No Blogger is an Island
All bloggers get by with a little help from their friends. Those fancy brand trips we take? Those are some of the most beneficial business trips where we get a chance to chat with our peers over coffee and wine and share tips and woes and collaborate and help one another. Blogger dinners in DC always ended up being work dinners and some of the best ideas were crafted over multiple courses. This year I realized how much energy and inspiration I got from spending in-person time with my peers and I missed that interaction.
I wasn’t good with keeping in touch with my peers virtually and ended up getting in my head a lot, comparing and being critical. And none of that helps with creativity or creation. When I did make an effort and did a Zoom or FaceTime with an influencer friend, it energized me and brought me back to who I am and why I do this.
I also joined a lot more Facebook groups for my industry. It was a great way to learn, connect, and hear from those who aren’t necessarily in my niche or circle. It really helped me see my business from a new perspective and try new things.
I’m Good at What I Do and I Love Doing It
This spring, I applied for contract jobs in my old Corporate America industry. I really questioned choosing this job and worried that it wouldn’t remain a way to support my family. I’m so glad those contracts never came to fruition.
I love this job, and I’m good at it. I am never out of ideas, I just wish I had more willpower and time to turn all those ideas into content. I love connecting with all of you. I love writing. I love the creativity of this job, I love that the more honest I am the more I succeed. Today when I was doing a Peloton ride, the instructor asked us to spend a minute thinking about what we were grateful for in life and without hesitation, I thought how I am grateful Wardrobe Oxygen is my job.
Even when it sucks, I still love it. Even when I am having a panic attack over trying to get a series of photos to fit a brand’s aesthetic or when something technical breaks on the backend of this site. Even when I have strangers attacking me in my DMs and comments and on message boards. Even when I have writer’s block yet again because the world is on fire and I can’t focus on anything else. Even when I had some months when I worried about our financial future, I still love being a blogger.

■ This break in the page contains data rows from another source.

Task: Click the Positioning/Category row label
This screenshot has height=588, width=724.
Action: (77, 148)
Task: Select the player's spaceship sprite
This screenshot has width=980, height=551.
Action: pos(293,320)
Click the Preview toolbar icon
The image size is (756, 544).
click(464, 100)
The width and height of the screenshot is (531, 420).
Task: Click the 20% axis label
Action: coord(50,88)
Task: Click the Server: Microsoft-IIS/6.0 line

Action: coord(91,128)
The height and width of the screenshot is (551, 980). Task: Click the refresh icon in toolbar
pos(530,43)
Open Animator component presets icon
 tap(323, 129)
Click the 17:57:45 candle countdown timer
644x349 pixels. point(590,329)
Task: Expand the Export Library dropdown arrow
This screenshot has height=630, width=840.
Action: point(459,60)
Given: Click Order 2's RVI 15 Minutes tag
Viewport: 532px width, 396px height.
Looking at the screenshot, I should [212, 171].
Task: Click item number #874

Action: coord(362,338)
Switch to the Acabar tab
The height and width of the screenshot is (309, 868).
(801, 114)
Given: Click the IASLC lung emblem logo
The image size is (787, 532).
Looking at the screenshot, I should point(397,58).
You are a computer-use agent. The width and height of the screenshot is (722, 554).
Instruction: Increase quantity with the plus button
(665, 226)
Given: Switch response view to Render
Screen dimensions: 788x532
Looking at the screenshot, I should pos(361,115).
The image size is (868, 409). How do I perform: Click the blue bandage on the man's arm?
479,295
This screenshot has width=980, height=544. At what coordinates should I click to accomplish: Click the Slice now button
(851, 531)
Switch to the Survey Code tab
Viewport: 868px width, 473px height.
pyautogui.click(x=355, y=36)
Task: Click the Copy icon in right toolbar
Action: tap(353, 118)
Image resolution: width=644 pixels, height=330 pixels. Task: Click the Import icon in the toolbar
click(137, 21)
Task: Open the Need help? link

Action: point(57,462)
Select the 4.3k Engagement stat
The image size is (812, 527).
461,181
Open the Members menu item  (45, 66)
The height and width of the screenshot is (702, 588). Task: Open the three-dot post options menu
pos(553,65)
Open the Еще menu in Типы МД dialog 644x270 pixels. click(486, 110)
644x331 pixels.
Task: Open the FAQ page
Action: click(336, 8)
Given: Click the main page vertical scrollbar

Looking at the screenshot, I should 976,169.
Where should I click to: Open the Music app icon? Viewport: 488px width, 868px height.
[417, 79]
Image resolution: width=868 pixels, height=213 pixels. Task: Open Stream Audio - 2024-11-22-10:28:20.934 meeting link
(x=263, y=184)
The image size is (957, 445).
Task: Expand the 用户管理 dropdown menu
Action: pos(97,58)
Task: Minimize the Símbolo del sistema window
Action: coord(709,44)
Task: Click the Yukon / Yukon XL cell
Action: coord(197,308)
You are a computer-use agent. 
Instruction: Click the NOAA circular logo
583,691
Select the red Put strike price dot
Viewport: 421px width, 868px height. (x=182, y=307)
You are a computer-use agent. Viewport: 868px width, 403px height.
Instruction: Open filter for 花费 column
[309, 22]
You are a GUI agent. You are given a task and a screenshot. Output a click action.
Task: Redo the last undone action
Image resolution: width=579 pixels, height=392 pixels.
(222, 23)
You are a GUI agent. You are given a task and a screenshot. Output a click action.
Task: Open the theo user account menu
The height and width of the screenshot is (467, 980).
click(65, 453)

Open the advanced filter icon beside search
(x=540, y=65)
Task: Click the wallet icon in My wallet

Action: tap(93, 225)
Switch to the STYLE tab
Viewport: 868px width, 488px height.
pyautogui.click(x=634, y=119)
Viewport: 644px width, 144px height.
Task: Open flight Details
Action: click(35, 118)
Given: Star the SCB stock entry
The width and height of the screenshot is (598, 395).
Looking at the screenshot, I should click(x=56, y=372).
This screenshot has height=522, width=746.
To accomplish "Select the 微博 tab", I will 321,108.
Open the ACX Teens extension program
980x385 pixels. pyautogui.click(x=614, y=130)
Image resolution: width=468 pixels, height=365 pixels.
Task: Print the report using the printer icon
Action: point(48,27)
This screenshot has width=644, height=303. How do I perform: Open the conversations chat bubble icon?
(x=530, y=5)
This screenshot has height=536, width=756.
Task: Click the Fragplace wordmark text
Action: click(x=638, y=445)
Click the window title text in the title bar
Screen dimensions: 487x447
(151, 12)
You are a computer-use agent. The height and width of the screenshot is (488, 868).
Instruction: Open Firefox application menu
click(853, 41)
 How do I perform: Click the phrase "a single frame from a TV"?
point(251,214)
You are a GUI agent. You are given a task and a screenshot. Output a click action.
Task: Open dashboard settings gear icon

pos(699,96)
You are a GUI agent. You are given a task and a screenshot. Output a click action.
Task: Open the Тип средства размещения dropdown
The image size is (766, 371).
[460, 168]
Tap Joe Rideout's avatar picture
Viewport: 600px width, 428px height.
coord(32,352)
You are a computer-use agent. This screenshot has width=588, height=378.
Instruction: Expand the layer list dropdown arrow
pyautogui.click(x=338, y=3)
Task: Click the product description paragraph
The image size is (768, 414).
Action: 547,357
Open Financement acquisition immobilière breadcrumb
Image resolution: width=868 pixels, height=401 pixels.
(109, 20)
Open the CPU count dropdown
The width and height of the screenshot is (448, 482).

And how awesome that I built a job that I love and I am good at! I made more this year, I had more free time, more creative control, and better opportunities (even though some of the very best ones ended up being canceled). I love that I’m constantly challenged to grow and learn, and I have remained relevant and increased my audience and my income year over year without selling my soul.
And I am damn proud that I have attracted you as my audience. Y’all smell bullsh*t a mile away, you’re smart and savvy and kindhearted and brave. That you not only read and follow Wardrobe Oxygen but continue to do so after a year that has tested all of us and changed all our priorities, it is a true honor. I look forward to connecting with you more in 2021.